Professor Gabriel Stylianides elected to the Academy of Social Sciences’ prestigious Fellowship

Monday, September 9, 2024

Category: News

Gabriel Stylianides

Gabriel Stylianides, Professor of Mathematics Education at the Department of Education and a Fellow of Worcester College, Oxford University, has been elected to the prestigious fellowship of the Academy of Social Sciences. This honour recognises his significant international contributions in the fields of mathematics education and mathematics teacher education.

The Academy of Social Sciences Fellowship comprises 1,600 leading social scientists from academia, the public, private and third sectors. Their expertise covers the breadth of the social sciences, and their practice and research addresses some of the major challenges facing communities, society, places, and economies. All Academy Fellows are elected for their excellence in their fields and their substantial contributions to social science for public benefit. Selection is through an independent peer review which recognises their excellence and impact.

Professor Stylianides said: “I am delighted and honoured to have been elected a Fellow of the Academy of Social Sciences. I have been fortunate and privileged to work with many incredibly talented and wonderful colleagues and students over the years, both in the UK and overseas. This recognition would not have been possible without them.

“Learning to think mathematically, tackle mathematical problems effectively, and pose meaningful new problems to explore should not be reserved for an elite few. These are essential skills for life and work, and with appropriate teaching, they can be made accessible to everyone.

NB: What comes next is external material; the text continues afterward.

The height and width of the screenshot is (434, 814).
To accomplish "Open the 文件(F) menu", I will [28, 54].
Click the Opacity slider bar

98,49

A major focus of Professor Stylianides’s research has been the design and scale-up of effective classroom-based interventions targeting academically important practices that are hard for teachers to teach and hard for students to learn; notably, problem solving, argumentation, reasoning, and problem posing. As he says, ‘These practices are important not only in mathematics but also across the social sciences and beyond, applying to both life and work. Also, they span all levels of education, arguably from cradle to grave.’ Alongside his primary research interests, he has also addressed issues related to task design and implementation, curricular resources, technological environments (including intelligent tutoring systems), and methodology.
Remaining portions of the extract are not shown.